Steven Spielberg es un director de cine que ocupa un lugar destacado en el podio de los mejores directores de la historia, al menos para mí. La primera película que recuerdo ver en el cine es “Jurassic Park”, me quedé ojiplática con sus dinosaurios. Desde aquel largometraje, no me he perdido ninguno de los que ha hecho, además de ver clásicos anteriores.
“El día de la revelación” (2026) es una película sobre ovnis y ufología, una temática que no es novedosa en la filmografía del director estadounidense. Se considera la tercera parte de una trilogía compuesta por “Encuentros en la tercera fase (1977) y“E.T., el extraterrestre” (1982).
La existencia o no de los extraterrestres es una cuestión que quien más o quien menos se ha planteado en algún momento. Uno de los eventos históricos más relevantes en torno a esta cuestión fue el caso Roswell (1947), cuando un objeto volador no identificado (ovni) se estrelló en un rancho de Roswell, Nuevo México. Los militares estadounidenses afirmaron que era un globo meteorológico pero años más tarde, comenzaron a lanzarse teorías sobre extraterrestres. Incluso recuerdo una serie adolescente titulada “Roswell”, atractiva, que hablaba del tema, con romance juvenil incluido.
“El día de la revelación” es un largometraje que cruza dos vidas, la de Daniel Kellner (Josh O’Connor), un doctor en ciberseguridad muy bueno en matemáticas que custodia datos privados muy importantes; y la de Margaret Fairchild (Emily Blunt), una presentadora del tiempo que comienza a mostrar habilidades extrañas. Por cierto, la actriz también es coprotagonista de “El diablo viste de Prada”, actualmente en la cartelera española.

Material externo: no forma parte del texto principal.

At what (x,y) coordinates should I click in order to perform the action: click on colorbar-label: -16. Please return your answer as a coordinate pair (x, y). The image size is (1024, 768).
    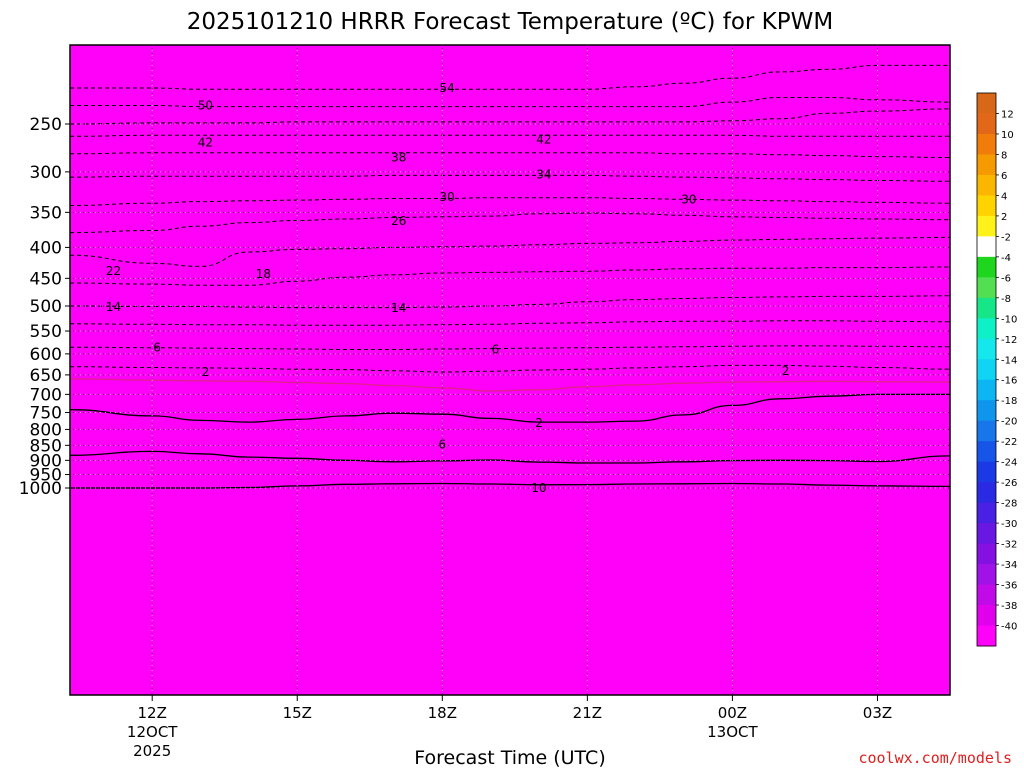
    Looking at the image, I should click on (1009, 382).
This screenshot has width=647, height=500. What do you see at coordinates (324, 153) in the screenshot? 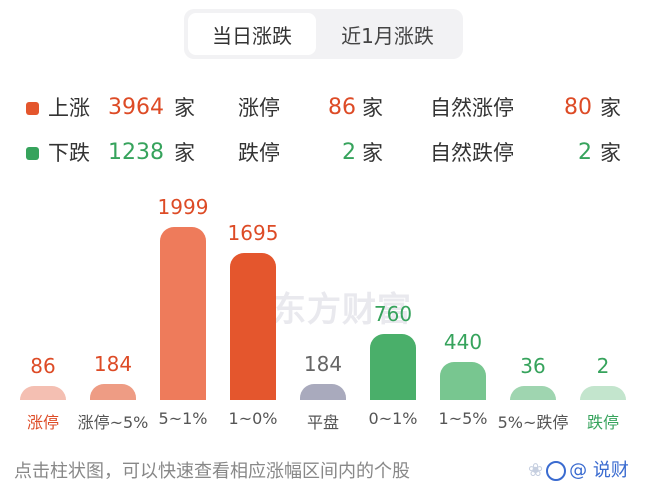
I see `stats-row-down: 下跌 1238 家 跌停 2 家 自然跌停 2 家` at bounding box center [324, 153].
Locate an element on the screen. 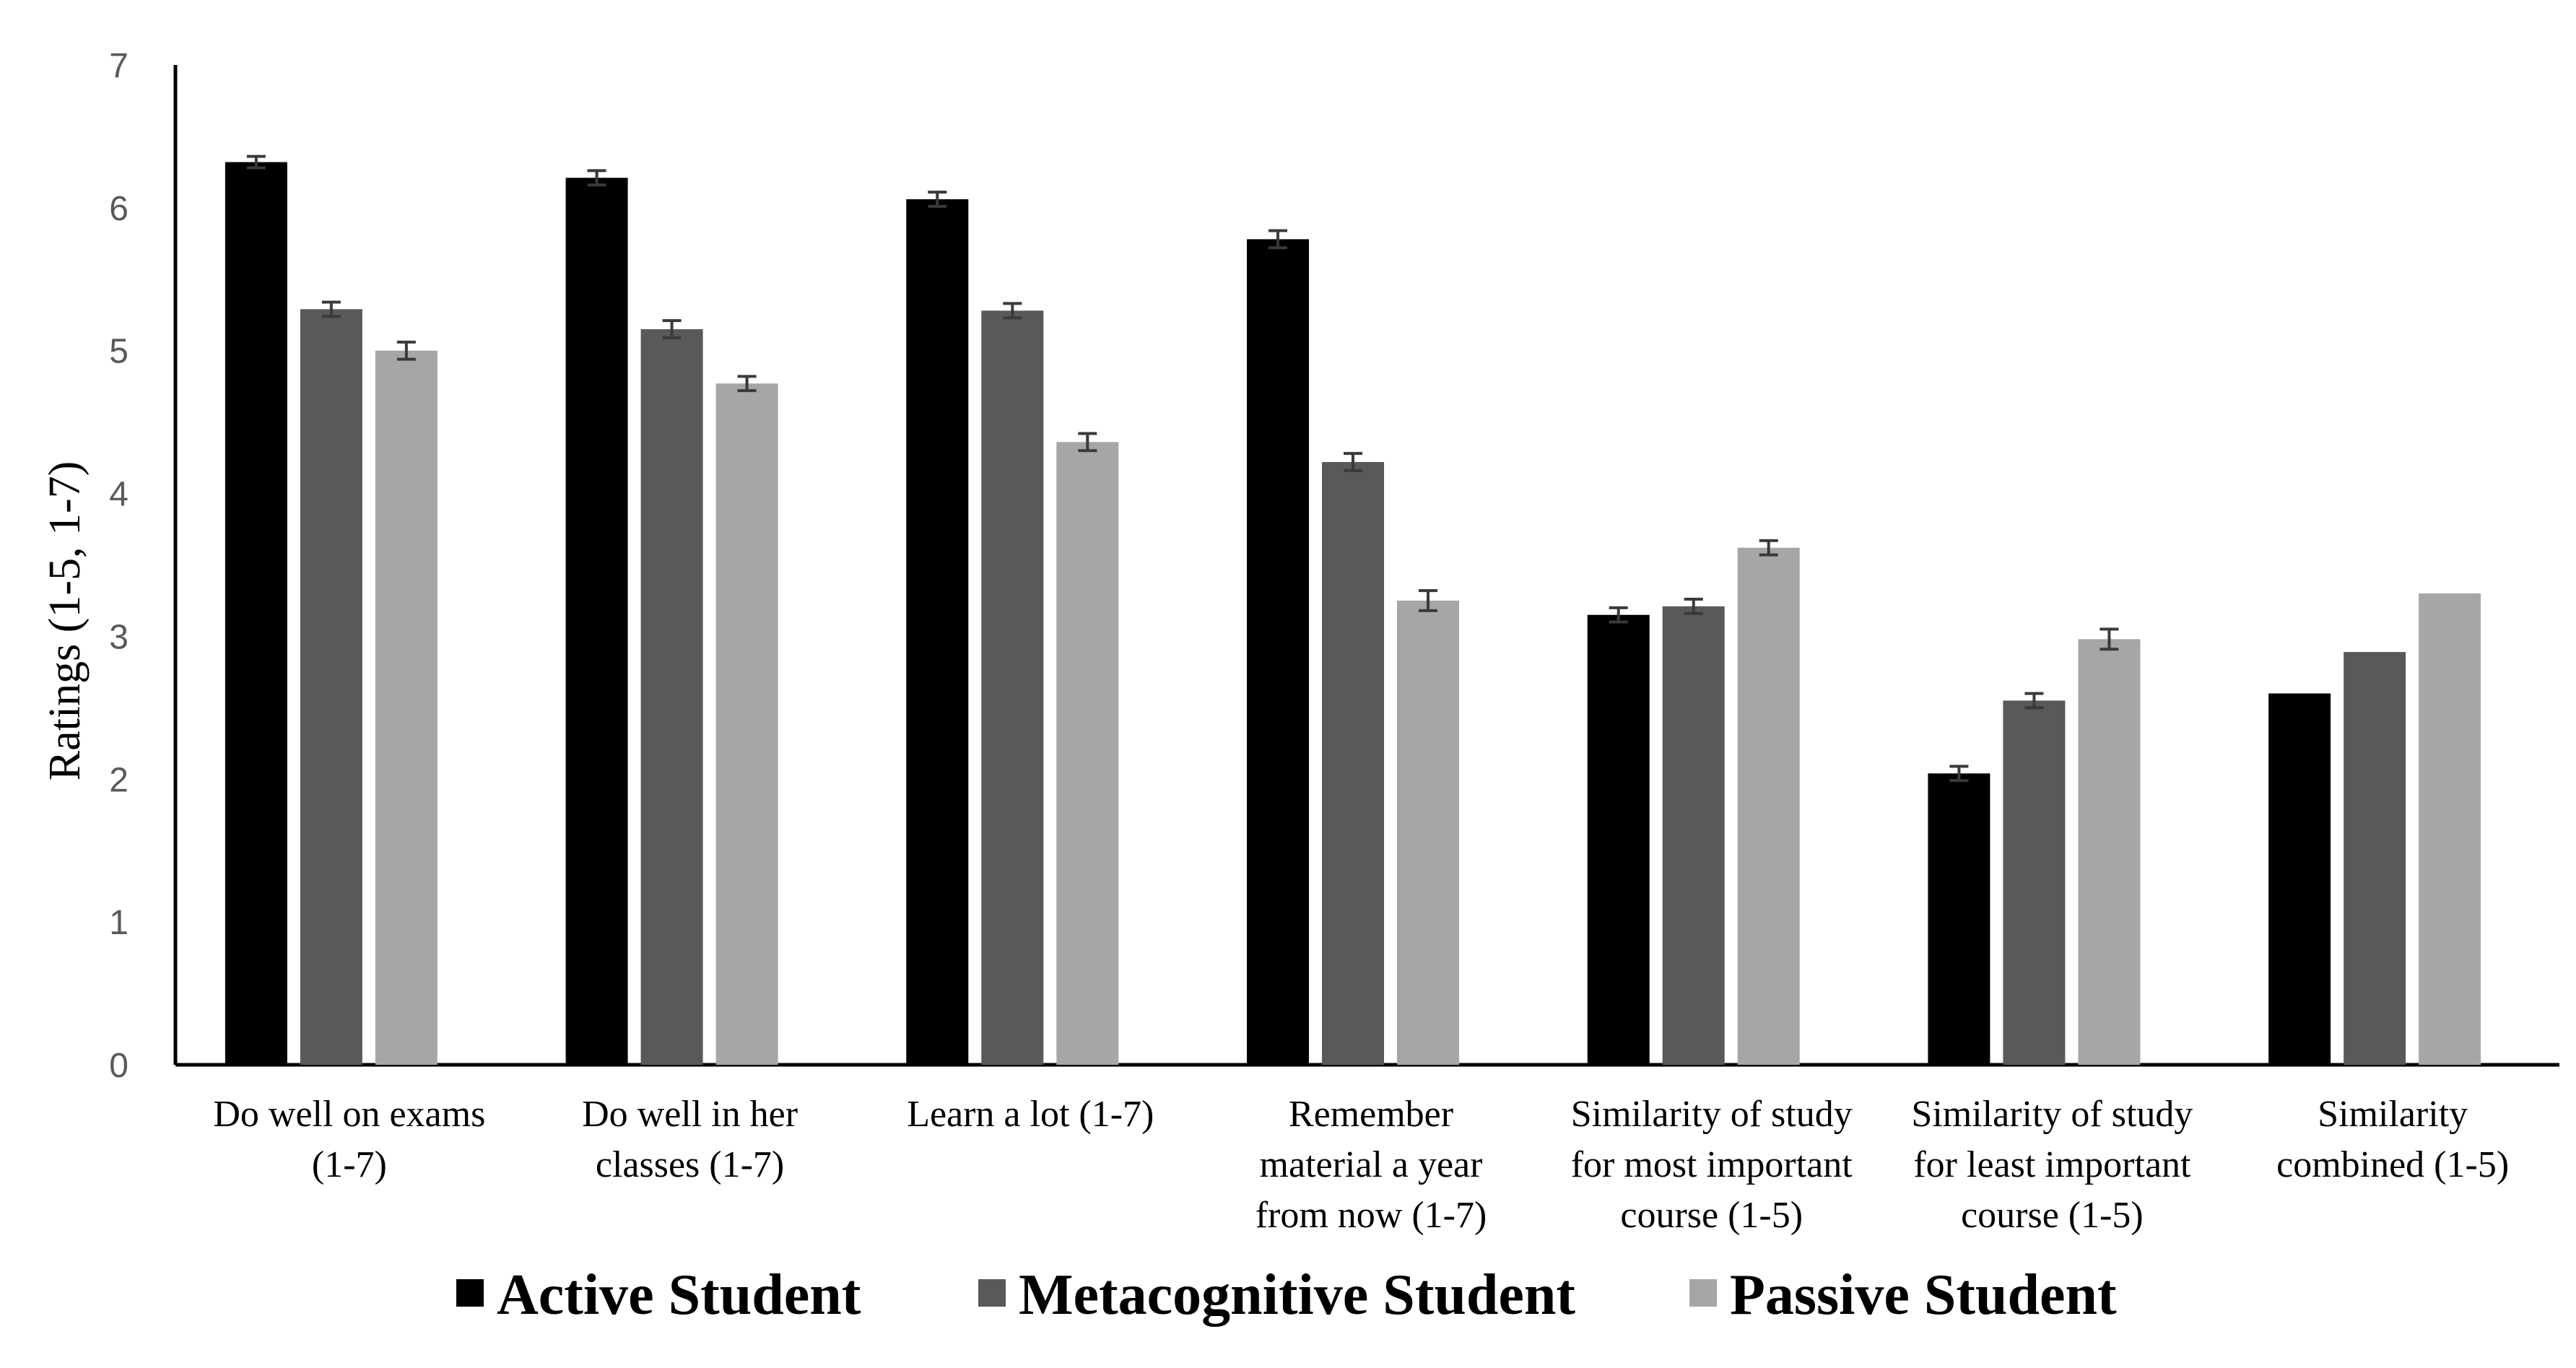  x-tick-label: Do well on exams (1-7) is located at coordinates (349, 1140).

Destacaría la conexión y el feeling entre los intérpretes protagonistas. La actriz protagonista es sumamente expresiva con la mirada, emociona. Aprendió a recitar frases en coreano y ruso, además de inventar el lenguaje alienígena con chasquidos y ruidos bucales, sin hacer uso de la Inteligencia Artificial. El actor protagonista lleva buena parte del peso de la película. Ganó un premio Emmy y un Globo de Oro por su interpretación del príncipe Carlos joven en la tercera y cuarta temporada de la serie “The Crown”.
Spielberg se ha rodeado de parte de su equipo de confianza de sus películas más célebres para desarrollar esta historia. Desde David Koepp como guionista, hasta John Williams para la banda sonora.
Es un largometraje con un inicio potente, realmente quieres descubrir hacia dónde te conduce la trama. La parte central tiene más acción, es trepidante. La última parte tiene que ver estrictamente con la revelación masiva del secreto. Es ciencia ficción elevada, misteriosa, con una producción impecable, y que refleja la madurez cinematográfica y en edad del director. Los planos contrapicados siguen siendo su sello personal, con los que quiere mostrar majestuosidad.
Debo reconocer que no es la película que más me ha emocionado de Spielberg. Sin embargo, contiene muchos elementos que merecen la pena, es un director que lo que hace, lo hace muy bien, su talento natural y su amplia experiencia están presentes. La sala de cine estaba llena, un termómetro que mide las expectativas que sus películas siguen generando.
Los animales tienen relevancia en este largometraje, aparecen un ciervo, un zorro y un pájaro que son fundamentales para explicar el misterio que hay tras el comportamiento de Margaret y Daniel.
El misterio extraterrestre, la acción, la emoción, los misterios y la majestuosidad son elementos que considero están incluidos en el estreno más reciente de Steven Spielberg.